◆ **Stated goal**
Swap each "screenshot" in the records below for "screen capture", keep everything else the same, and write the records out again without the pictures.

[Pointing records for screenshots and pages]
□ □ □ □ □

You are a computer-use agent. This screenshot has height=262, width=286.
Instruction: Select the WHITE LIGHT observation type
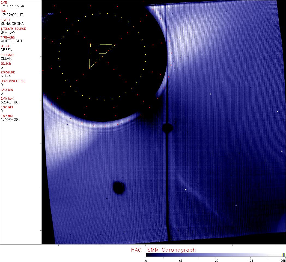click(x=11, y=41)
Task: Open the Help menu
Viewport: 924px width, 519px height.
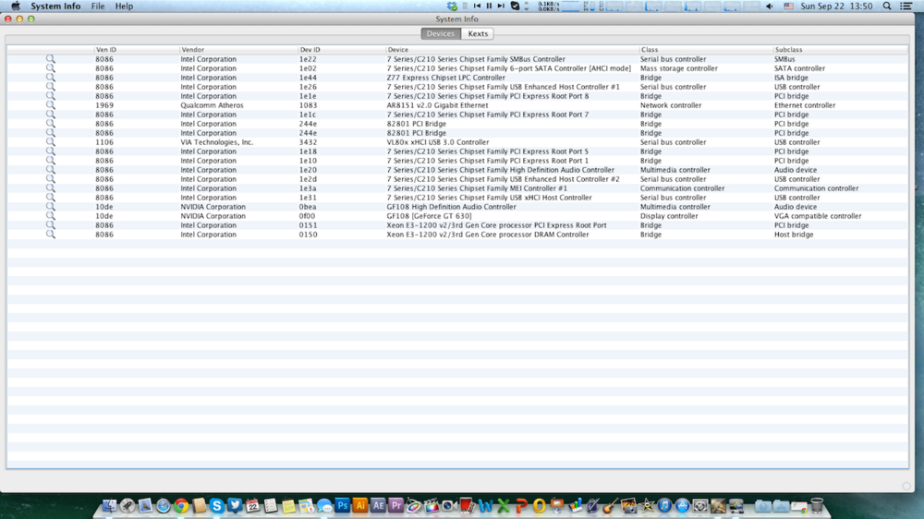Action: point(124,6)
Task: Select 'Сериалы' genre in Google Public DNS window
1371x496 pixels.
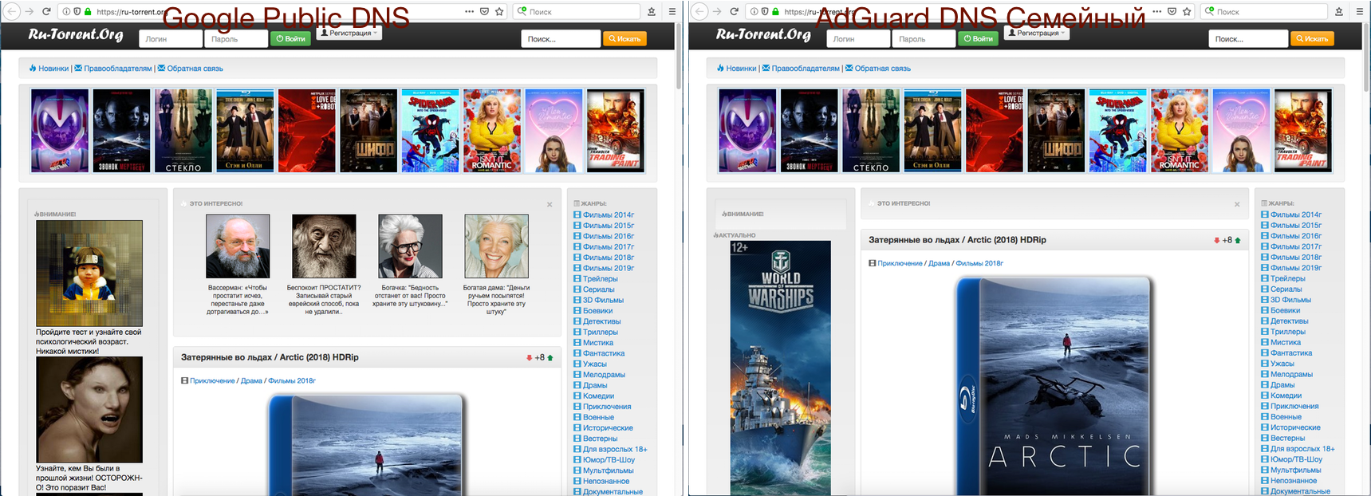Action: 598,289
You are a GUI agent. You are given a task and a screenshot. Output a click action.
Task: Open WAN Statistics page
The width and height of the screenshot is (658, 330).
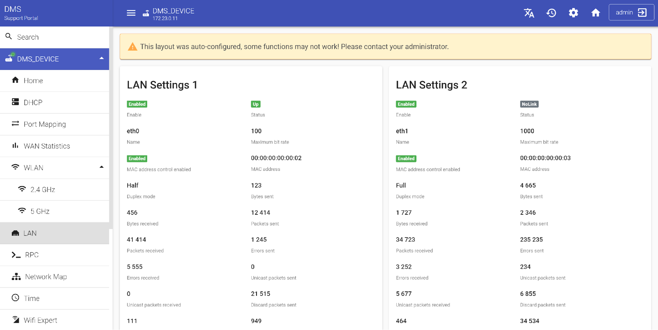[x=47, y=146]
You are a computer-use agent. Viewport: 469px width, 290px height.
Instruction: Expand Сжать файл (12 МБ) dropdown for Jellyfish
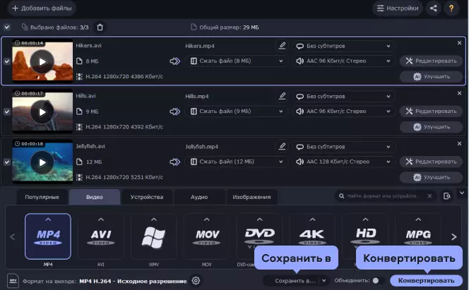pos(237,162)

□ □ □ □ □

◆ **Final answer**
You are a computer-use agent. This screen capture has height=262, width=286.
Instruction: Select the WHITE LIGHT observation type
click(x=11, y=41)
Task: Open the Help menu
Viewport: 924px width, 519px height.
Action: point(124,6)
Task: Select 'Сериалы' genre in Google Public DNS window
1371x496 pixels.
Action: 598,289
You are a GUI agent. You are given a task and a screen capture. Output a click action.
Task: Open WAN Statistics page
The width and height of the screen capture is (658, 330).
[x=47, y=146]
You are a computer-use agent. Viewport: 469px width, 290px height.
Instruction: Expand Сжать файл (12 МБ) dropdown for Jellyfish
pos(237,162)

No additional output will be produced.